China's ecological protection movement sees growth

China's "Green for Grain" project, one of the largest ecological conservation projects in the world, has invested 511.2 billion yuan (about 72 billion U.S. dollars) and achieved significant ecological success with over 33 million hectares of reforestation since the project started in 1999, according to the State Forestry and Grassland Administration.

2019 is the 20th anniversary of China's push to return farmland to forests and grasslands.

Artificial forest belt. /VCG Photo

Artificial forest belt. /VCG Photo

Wuqi County of Yan'an City in northwest China's Shaanxi Province is one of the regions that have suffered the worst water and soil loss in China. Its ecological system nearly collapsed 20 years ago. The infertile soil not only starved local residents but also worsened the ecological environment. For this reason, the Wuqi government took the lead in returning farmland to forests across the country in the late 20th century.

In the past 22 years, the coverage rate of forests and grasslands in Wuqi has increased from 19.2 percent in 1997 to 72.9 percent in 2019.

Instead of seeing a barren land surrounding Nangou Village in Wuqi, now visitors can gaze upon lush forests and grass that have resulted from a two-decade reforestation project.

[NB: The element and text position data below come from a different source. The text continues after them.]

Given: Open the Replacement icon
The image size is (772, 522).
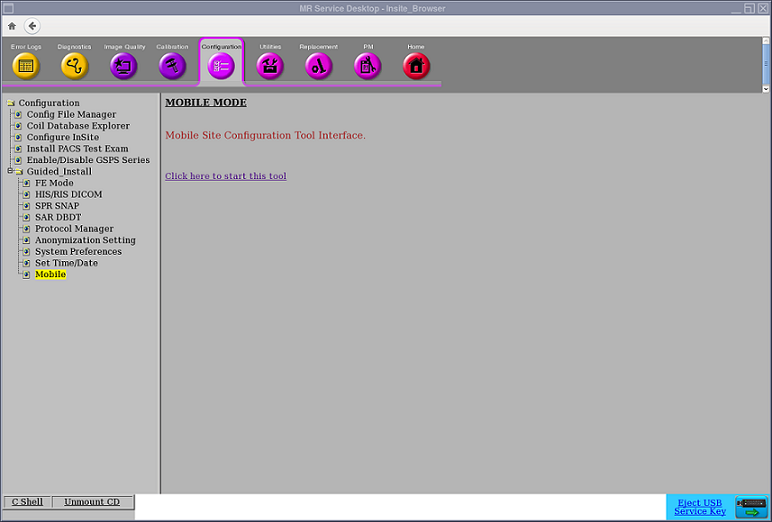Looking at the screenshot, I should click(318, 66).
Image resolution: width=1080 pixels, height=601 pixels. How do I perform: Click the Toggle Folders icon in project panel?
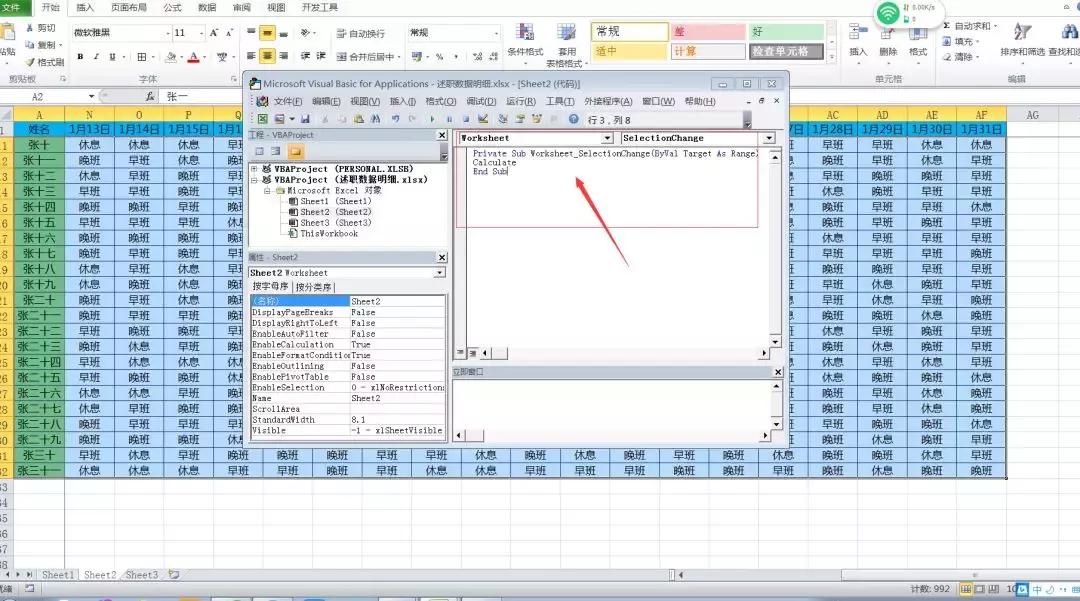coord(296,152)
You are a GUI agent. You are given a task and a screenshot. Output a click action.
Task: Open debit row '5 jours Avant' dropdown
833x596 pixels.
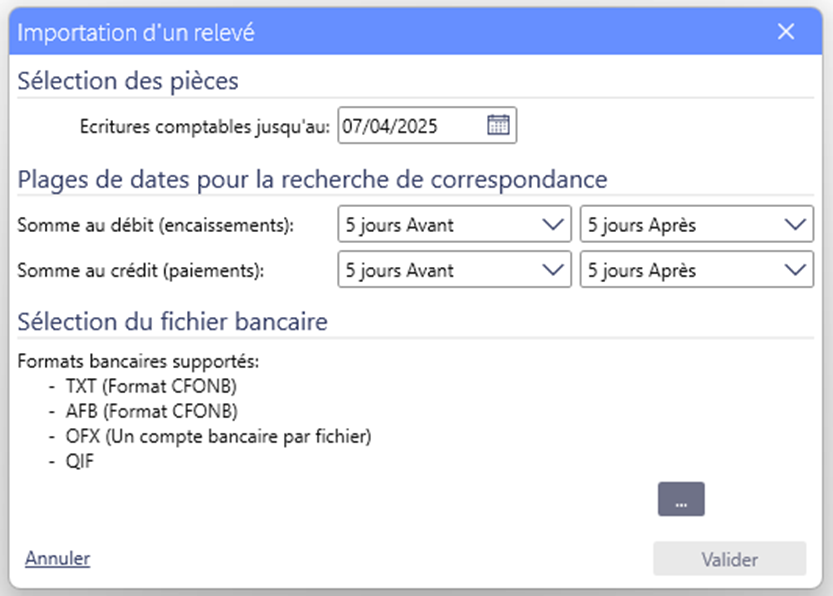click(x=454, y=224)
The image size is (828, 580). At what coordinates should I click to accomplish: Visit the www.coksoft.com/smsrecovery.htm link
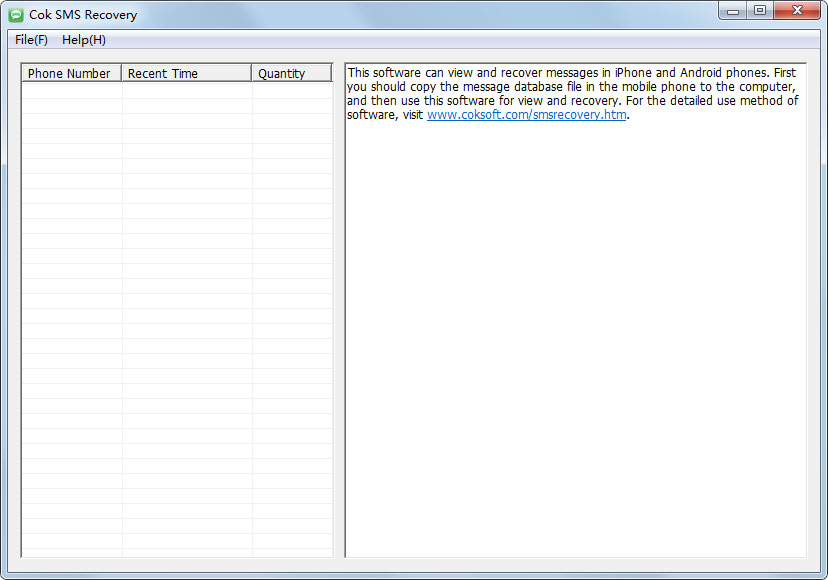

"Green for Grain" project. /VCG Photo

"Green for Grain" project. /VCG Photo

A northern Chinese leopard was also spotted in Ziwuling forest area of Yan'an, as shown by surveillance footage captured by a camera in 2017, and the species population has reached 28.

Returning farmland to forests and grasslands not only boosts biodiversity, but also lays a foundation for soil and water conservation.